Starting with SQL 2012 you can easily trace Resource Waits using Extended Events. Unfortunately the duration for these waits is returned in milliseconds and not in microseconds. I see a problem here: What if the duration is below 0.5 ms it will be rounded down to 0. In an environment with a high frequency of tiny calls you might not see the bottleneck if you sum up the short duration of wait events.

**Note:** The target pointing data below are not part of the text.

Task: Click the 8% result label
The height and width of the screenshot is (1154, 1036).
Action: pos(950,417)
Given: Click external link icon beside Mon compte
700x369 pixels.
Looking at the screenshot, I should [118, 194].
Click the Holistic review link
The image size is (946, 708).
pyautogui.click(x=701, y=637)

For this reason I still use the following script to trace an entire system for its bottleneck. It shows the sum of resource_waits from the last 10 seconds.
Drop Table trace
select *,getdate() as 'timestamp',1 as T1 into trace from sys.dm_os_wait_stats
waitfor delay '00:00:10'
Insert into trace Select *,getdate(), 2 as T2 from sys.dm_os_wait_stats
Select t1.wait_type,t2.wait_time_ms-t1.wait_time_ms from trace t1 join trace t2 on t1.T1 = t2.T1-1
and t1.wait_type = t2.wait_type
order by t2.wait_time_ms-t1.wait_time_ms desc
Btw. SOS_Scheduler_Wait shows no bottleneck. It tells you that the task steps back from the cpu when its quantum of time is expired to allow other tasks to use the cpu. That’s called preemptive scheduling. If you see this wait_type only it means you have a cpu intensive (lots of instructions) workload. In this case you can try to parallelize the workload by manually splitting the data you process into smaller sets and run your workload in parallel connections. (If you do ETL Tasks you should use Integration Services for that.) Or you can try to reduce the cost threshold for parallelism (but that’s a server wide sp_configure setting). Also make sure your statistics are up to date so that the optimizer can estimate the cost of a query correctly so that the engine can decide to parallelize your query.

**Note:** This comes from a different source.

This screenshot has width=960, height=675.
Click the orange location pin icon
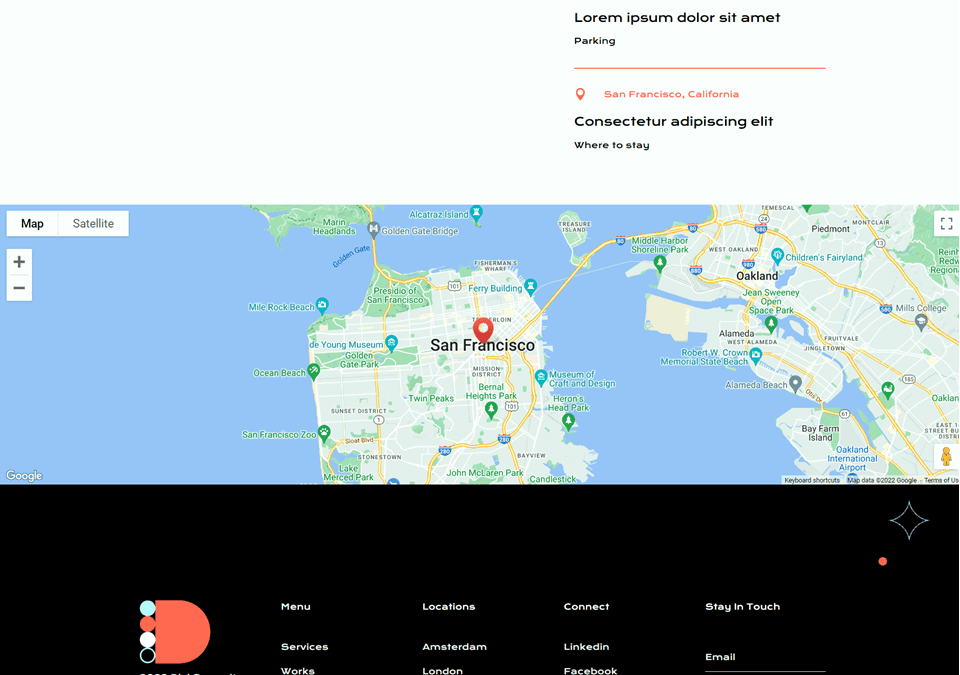580,94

(Singlethreaded Applications and the application architecture running many tiny queries instead of set based workload are the main reason for performance related problems nowadays. You can invest in expensive hardware (high frequency CPU Clock, large CPU Cache, infiniband network) or you can change your architecture to parallelize queries and run larger chunks of work.)
To reduce the number of instructions you can also use native compiled sql procedures and SQL2014 inmemory tables.